FRP Perspectives in Family Support (Spring 2010) special issue on immigrant families

The Canadian Association of Family Resource Centres (FRP Canada) has released a special edition of their journal, Perspectives in Family Support with a focus on immigrant families:

In “The Participation of Immigrant Families in the Activities of Family Resource Programs”, Marie Rhéaume reports on a research study conducted in Québéc that examined the issues and “distances” between immigrant mothers and Québécois mothers and found that, overall, family resource centres because of the “values that underlie the work of these community-based organizations, particularly the climate of respect, help build bridges between the two groups”. For more on the study, see here.

In “Taking an Advocacy With Approach”, as opposed to an advocacy for approach, Lianne Fisher argues for the importance of self-reflection of family resource practitioners who work with newcomers to recognize and resolve possible stigmatizing and marginalizing that may occur when practitioners seek to help newcomers.

An excerpt of “Phase 2 of FRP Canada’s Welcome Here Project: A Summary Report of Lessons Learned”, also available on the FRP Canada website welcomehere.ca.

The issue of cultural adaptation and/or interpretation v. simple translation is covered by Betsy Mann in “Reflecting on Issues of Translation and Interpretation”.

Researcher Dr.

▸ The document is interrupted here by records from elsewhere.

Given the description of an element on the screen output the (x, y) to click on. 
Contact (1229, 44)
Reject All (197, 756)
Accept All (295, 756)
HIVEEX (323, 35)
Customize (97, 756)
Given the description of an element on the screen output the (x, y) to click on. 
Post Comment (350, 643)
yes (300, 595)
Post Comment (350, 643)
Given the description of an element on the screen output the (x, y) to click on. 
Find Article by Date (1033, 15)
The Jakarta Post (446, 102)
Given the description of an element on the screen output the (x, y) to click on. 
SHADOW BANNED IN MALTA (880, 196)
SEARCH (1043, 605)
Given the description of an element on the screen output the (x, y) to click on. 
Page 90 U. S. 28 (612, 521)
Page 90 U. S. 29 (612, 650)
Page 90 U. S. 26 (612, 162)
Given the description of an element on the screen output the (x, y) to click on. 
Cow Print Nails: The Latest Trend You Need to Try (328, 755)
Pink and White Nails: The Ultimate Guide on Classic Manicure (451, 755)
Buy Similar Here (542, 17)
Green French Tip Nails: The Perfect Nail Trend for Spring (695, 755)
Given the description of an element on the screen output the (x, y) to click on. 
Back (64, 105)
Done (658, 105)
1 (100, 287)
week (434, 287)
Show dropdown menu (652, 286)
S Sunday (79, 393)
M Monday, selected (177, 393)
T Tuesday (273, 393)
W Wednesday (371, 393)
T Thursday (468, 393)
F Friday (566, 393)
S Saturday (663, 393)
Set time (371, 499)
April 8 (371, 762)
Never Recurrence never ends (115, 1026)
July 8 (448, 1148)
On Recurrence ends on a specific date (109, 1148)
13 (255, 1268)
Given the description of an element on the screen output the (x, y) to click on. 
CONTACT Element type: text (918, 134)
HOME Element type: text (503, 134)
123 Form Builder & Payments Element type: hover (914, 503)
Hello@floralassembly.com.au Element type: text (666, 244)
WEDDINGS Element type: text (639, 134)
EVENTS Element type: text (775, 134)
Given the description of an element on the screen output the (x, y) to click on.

Judith K. Bernhard writes on “What are the Essential Elements of Valid Research? The Problem of ‘Data’ and their Collection in Cross-Cultural Contexts” from a personal viewpoint as both an immigrant to Canada and now a practicing academic in immigrant-family related studies.

Toronto’s Hot Docs festival offerings on multiculturalism, integration, equity, racism & child rights

Among the showings at Toronto’s annual Hot Docs film festival, running from April 29-May 9, 2010 are:

In the Name of the Family ~ about Aqsa Parvez and her so-called honour killing

Listen to This ~ Pianist Thompson Egbo-Egbo starts a music program at his former school in Toronto’s Jane-Finch community

Babies ~ just babies in settings around the world (also see film website)

Grace, Milly, Lucy … Child Soldiers ~ the lives of Ugandan child soldiers

The Day I Will Never Forget ~ about female genital mutilation in Kenya

Made in India ~ about tourist surrogacy and the reproductive industry in developing countries.